Mahi Pasha Event Design (“we”, “us”, “our”) respects your privacy. This Privacy Policy describes what information we collect when you visit or use our website at mahipasha.com, how we use it, and the choices you have. By using our website, you agree to the practices described here.

1. Information we collect

Information you give us

Account information: name, email, phone, password (hashed), shipping and billing addresses, and marketing preferences.
Order information: items purchased, order total, shipping and billing addresses, order history, payment confirmation data.
Contact information: any name, email, phone, event type, event date, and message you send through our contact form.
Newsletter subscription: your email address and subscription status.
Blog comments: your name, email, and comment text.

Information we collect automatically

Usage data: page views, session identifiers, referring URLs, device type, and browser type, collected through our first-party analytics.
IP address and user agent: recorded with contact-form submissions and authentication events for security and fraud prevention.
Cookies: see “Cookies & similar technologies” below.

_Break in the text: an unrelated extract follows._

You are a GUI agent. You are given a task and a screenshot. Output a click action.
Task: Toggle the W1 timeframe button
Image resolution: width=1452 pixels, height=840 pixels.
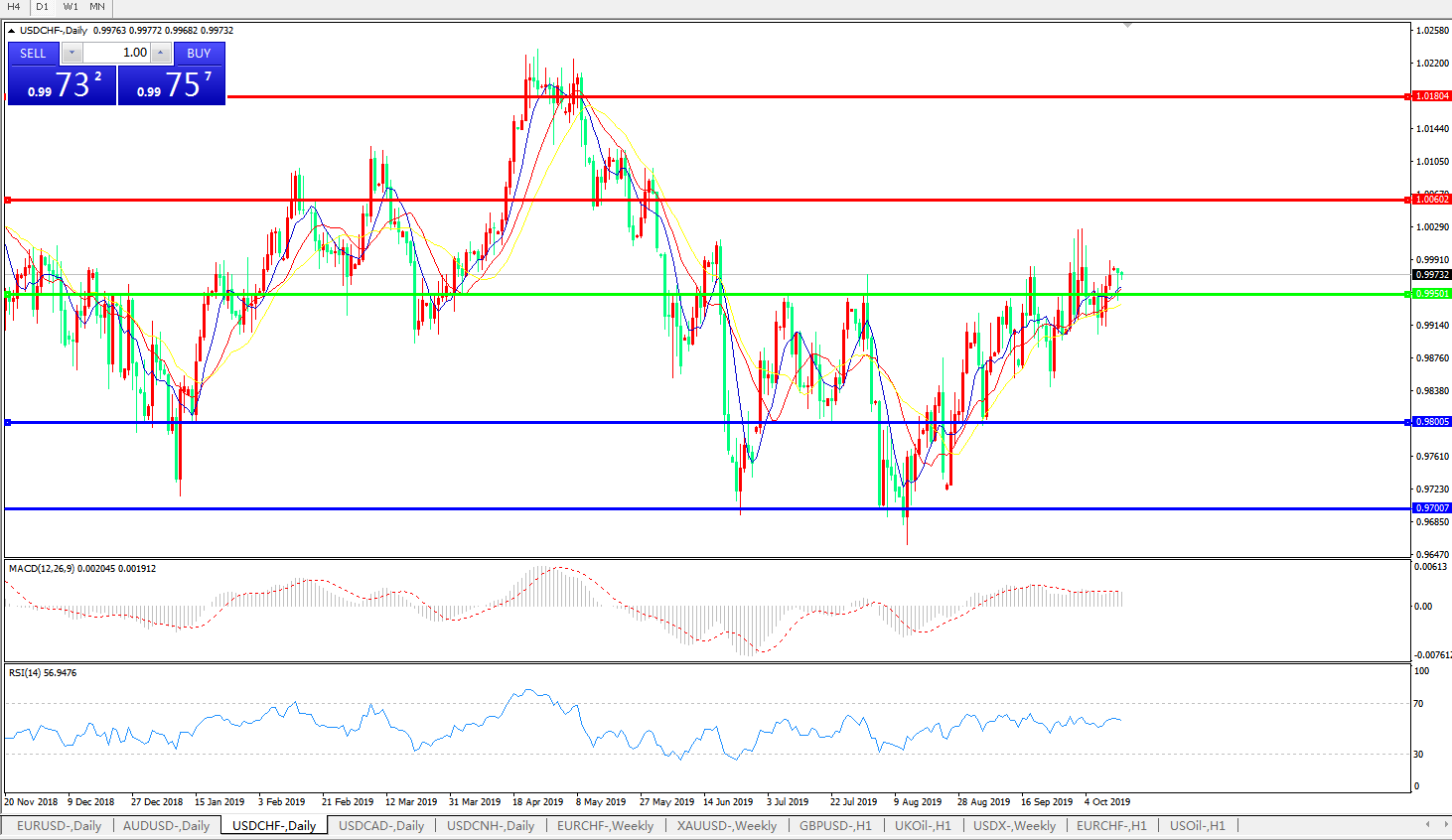tap(71, 7)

Information we do NOT collect

We never see or store your full credit-card number. All payment information is handled directly by Stripe, Inc. We only receive a transaction identifier and success/failure confirmation.

2. How we use your information

To process orders, ship products, and provide customer service
To create and authenticate your account
To send transactional emails (order confirmations, shipping, password resets, email verification)
To send marketing emails (only if you opt in — you can unsubscribe anytime)
To respond to your inquiries
To improve our site and services through aggregated usage analytics
To prevent fraud, secure our site, and comply with legal obligations

3. Who we share information with

We never sell your personal information. We share data only with:

Stripe, Inc. — payment processing (Stripe privacy policy)
Our email service provider — for transactional and newsletter emails
Shipping carriers — name and shipping address so they can deliver your order
Service providers who host our site and provide operational support under confidentiality obligations
Law enforcement or regulators if required by valid legal process or to protect our rights and safety
A successor entity if we are acquired, merged, or reorganized (you will be notified)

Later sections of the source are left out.